Rio - Aqui na Zona Oeste do Rio, assim como nos subúrbios em geral, há pouquíssimas livrarias. Como boa parte das minhas obras fala exatamente sobre a história desta região, muita gente me pergunta como faço para distribuir meus livros por esta imensa área da cidade tão carente não só de livrarias, mas também de bibliotecas, museus e centros culturais.

A solução que encontrei foi simples: distribuir os livros em qualquer estabelecimento onde o autor queira vendê-los. Por exemplo, barzinhos. Conheço vários amigos na Zona Oeste onde os donos de estabelecimentos vendem meus livros e de outros autores, sendo que alguns gostaram tanto da ideia que criaram pequenas bibliotecas comunitárias. O cliente, ou freguês, como ainda é mais chamado por aqui, vai lá, bebe ou come algo, fica curioso com a biblioteca, folheia algum livro e, se gostar, vai pedir para levar. Não tem cadastro. O cliente então pergunta: mas como você tem controle dos livros que saem? E o dono responde: "não tenho controle. Se você não devolver o livro, é porque gostou, e isso me deixa feliz. Mas se puder doar alguns para fortalecer o estoque, a casa agradece".

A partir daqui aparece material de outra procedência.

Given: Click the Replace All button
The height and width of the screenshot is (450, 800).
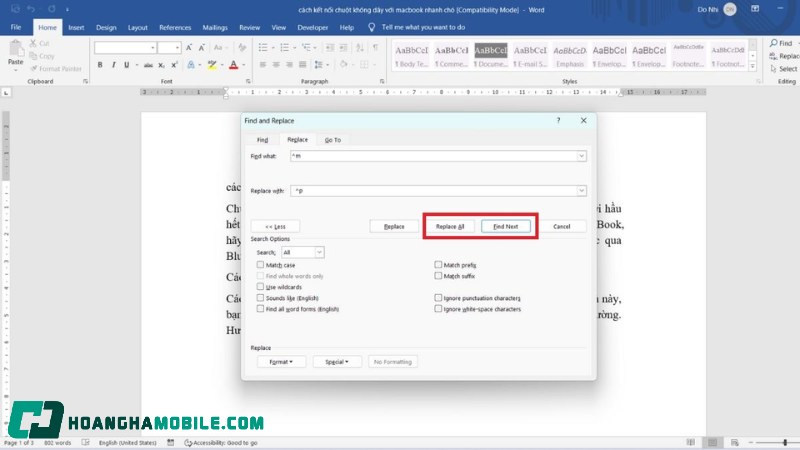Looking at the screenshot, I should tap(451, 226).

Deixou saudade em Campo Grande o Zero Grau, bar do meu amigo Adriano, em frente à FEUC, importante faculdade do bairro, que não só tinha a tal biblioteca comunitária, como também um tabuleiro de xadrez - que às vezes era disputado pelos clientes na madrugada -, uma vitrola com vários LP's à disposição e também o lema: Aqui se discute política, religião e futebol. Já no 'NR Restaurante', em Santa Cruz, a Dona Tatiana começou a botar os livros para vender e a coisa deu tão certo que hoje o restaurante é uma pequena livraria, com obras de outros autores, um espaço com poltronas e café para quem quiser ler e fotos históricas do bairro retratadas pelo fotógrafo Reinaldo Azevedo. Devido a esse trabalho, Tatiana também fez do seu restaurante ponto obrigatório de parada nos roteiros culturais e históricos que têm acontecido no bairro.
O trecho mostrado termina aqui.